======== Selected extract

Crossing the border into Uzbekistan’s contentious Fergana Valley, as we did, was a reminder that the authoritarian state is still on edge after the 2005 Andijon massacre, in which hundreds of largely peaceful demonstrators were fired upon indiscriminately and killed by government forces. (The high-strung migration police asked for my travel partner’s USB drive and looked through his hundreds of photos and Portuguese documents one by one.) After the Andjon massacre, the government kicked out foreign reporters and NGOs, jailed human rights defenders and journalists, and cracked down on civil society. It is also routinely is the target of complaints and calls for boycotts from international human rights organizations for the government’s use of forced labor to harvest its cotton crop.
My impression over our time came to be that many Uzbeks had found ways to adapt with the arbitrariness of the regime but still felt that they lived in a stagnating environment. A gastroenterologist I met over plov (a typical rice and vegetable dish fried in sunflower oil) asked me to teach him Portuguese so he could move to Angola, as he said many Uzbek doctors did in search of a better salary. A policeman asked to take us to dinner and said his dream was to travel out of the country. A woman asking for one dollar to enter an old building in Khiva asked my travel partner how much his plane ticket from Brazil to Uzbekistan cost and how much was his salary. “Capitalist!” she hooted in delight as he told her.
Ordinary passers-by called out to us on the street, “dollar, euro, ruble,” as government restricts citizens’ ability to convert their money to dollars, afraid of a run on dollars as Uzbeks hedge their bets against the inflationary local currency. While the official exchange rate was approximately 1,900 sums to the dollar, the black market rate was routinely 2,800. When we asked our first taxi driver in Uzbekistan to take us to an exchange house, he instead drove us to a lonely residential road where a smiling gold-toothed babushka was waiting for us, carrying a plastic bag with an astonishing amount of cash. She examined out hundred-dollar bill and approved. With a 500 sum note commonly in use and a nice dinner easily costing 80,000 sum, all Uzbeks seemed to have the ability to rapidly count bills like a bank teller.

================

Requirement
In the Uzbekistan travel account, what was the usual black market rate for the dollar?

======== Extracted data

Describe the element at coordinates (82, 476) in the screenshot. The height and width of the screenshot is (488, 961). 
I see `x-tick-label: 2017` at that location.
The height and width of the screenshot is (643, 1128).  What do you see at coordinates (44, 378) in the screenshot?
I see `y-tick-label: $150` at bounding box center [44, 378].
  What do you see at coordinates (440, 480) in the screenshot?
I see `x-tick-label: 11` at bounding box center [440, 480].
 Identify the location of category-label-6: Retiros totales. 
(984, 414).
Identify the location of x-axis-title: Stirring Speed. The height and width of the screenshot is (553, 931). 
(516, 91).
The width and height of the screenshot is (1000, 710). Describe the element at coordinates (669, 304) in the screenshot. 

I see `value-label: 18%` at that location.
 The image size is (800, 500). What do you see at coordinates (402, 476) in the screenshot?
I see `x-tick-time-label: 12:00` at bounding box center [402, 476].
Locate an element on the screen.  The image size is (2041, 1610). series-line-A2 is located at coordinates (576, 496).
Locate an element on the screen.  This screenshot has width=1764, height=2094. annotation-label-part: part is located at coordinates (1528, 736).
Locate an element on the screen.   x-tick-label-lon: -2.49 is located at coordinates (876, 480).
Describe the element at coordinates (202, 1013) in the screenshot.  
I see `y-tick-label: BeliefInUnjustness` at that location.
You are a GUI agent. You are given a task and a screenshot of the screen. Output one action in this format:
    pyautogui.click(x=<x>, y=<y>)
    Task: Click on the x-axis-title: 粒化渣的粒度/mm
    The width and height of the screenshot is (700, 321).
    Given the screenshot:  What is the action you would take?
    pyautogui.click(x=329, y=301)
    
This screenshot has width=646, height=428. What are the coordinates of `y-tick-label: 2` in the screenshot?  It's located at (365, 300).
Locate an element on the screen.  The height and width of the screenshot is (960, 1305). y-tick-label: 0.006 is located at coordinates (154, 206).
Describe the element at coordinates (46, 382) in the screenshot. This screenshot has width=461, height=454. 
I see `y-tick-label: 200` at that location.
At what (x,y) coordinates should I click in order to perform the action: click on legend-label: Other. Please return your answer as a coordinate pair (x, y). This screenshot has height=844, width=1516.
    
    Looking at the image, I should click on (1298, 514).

================

Reply to the task
It was routinely 2,800 sums to the dollar.